More likely, though, are errors that creep in over time. Available capacity gets consumed (end-user demand only grows, after all), but even more importantly many tasks which could be used to monitor for and proactively address potential reliability issues are historically labor-intensive. This means that support, troubleshooting and changes to operational procedures to minimize costs often have big costs of their own, and consequently don’t always get done. This is why a wholesale replacement of network infrastructure, most notably Wi-Fi, is desirable for so many shops – newer products can do a much better job of minimizing operational overhead and expense. While updates, upgrades, bug fixes, and related should absolutely be performed regularly and as required, the best way to fix it before it breaks is increasingly to take advantage of new technologies and capabilities embodied in newer products.

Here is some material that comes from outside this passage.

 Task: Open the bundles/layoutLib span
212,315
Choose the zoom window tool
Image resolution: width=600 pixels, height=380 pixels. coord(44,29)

And this doesn’t mean just gaining access to the latest IEEE 802.11 standards and Wi-Fi Alliance specifications. Leading vendors are today doing a lot more than ever before to justify new investments in capital spending by demonstrating a reduction in operational expense, with a corresponding improvement in reliability – a major win-win if there ever was one.

Just for example, consider the use of artificial intelligence (AI) techniques in minimizing operational expense. Intelligent automation can spot and remedy problems before they become productivity-sapping issues or even outright outages, automatically adjusting operational parameters like channel assignments and signal strength system-wide with no operator intervention. Humans simply cannot do this anymore – the systems we depend upon are too large for any human to manage the numerous low-level details involved. This is just like the case with modern aircraft, where pilots specify what to do and dozens of processors and lots of software decide how, optimizing the operator’s intent and specified policies in real time.

Similarly, Cloud-based solutions push essential complexity into services addressing large numbers of otherwise unrelated end-user organizations. Centralized analytics can spot issues and often-subtle negative trends before end-users – and even operations staff – can, with fixes applied again before any productivity is lost. The Cloud additionally enables essentially transparent scalability, and all of this at the lowest cost possible.

Interestingly, this future is here today. AI Wi-Fi is already available – take a look at what KodaCloud is offering, again just for example. We can indeed have solutions that are self-configuring, self-optimizing, and self-repairing, resulting in solutions that essentially never break, in the traditional sense, in the first place. Fix it before it breaks, then? No problem!